**ABOUT THIS TASK:** Reproduce exactly the span of lines beginning at the one with "Task: Click the" and ending at the last line of the data below, omitting pictures.

**DATA:**
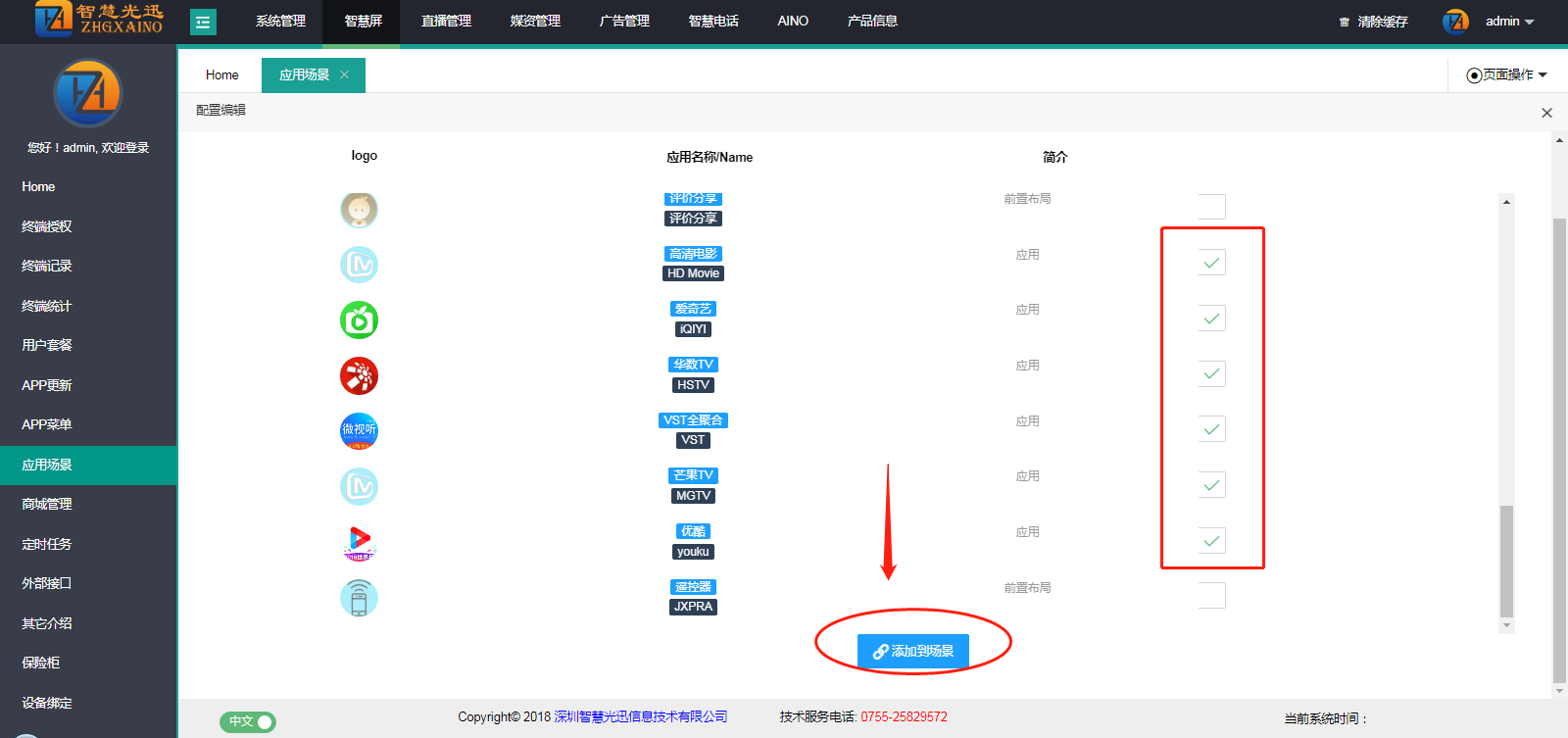Uncheck the youku checkbox
Screen dimensions: 1568x738
[1211, 541]
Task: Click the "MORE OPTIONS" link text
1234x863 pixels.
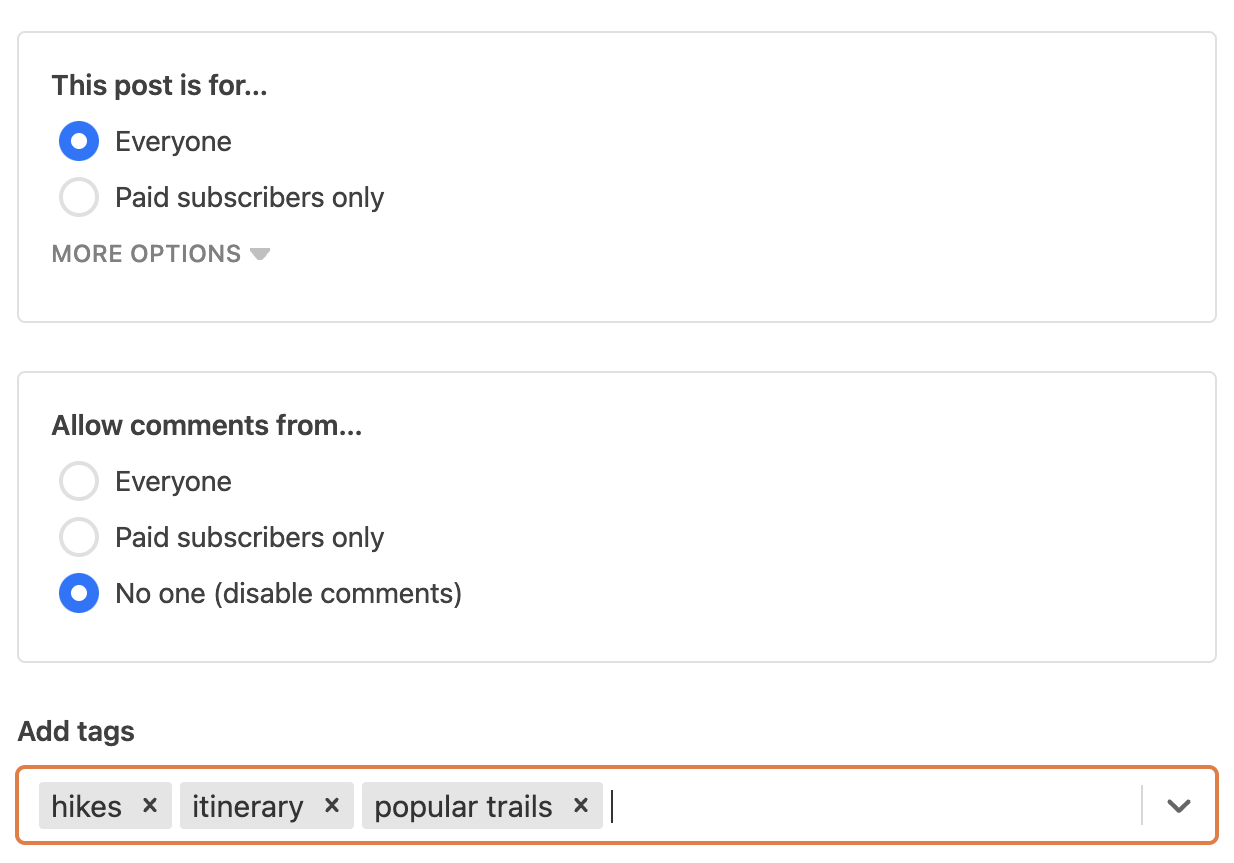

**TASK RESPONSE:**
Task: Click the "MORE OPTIONS" link text
1234x863 pixels.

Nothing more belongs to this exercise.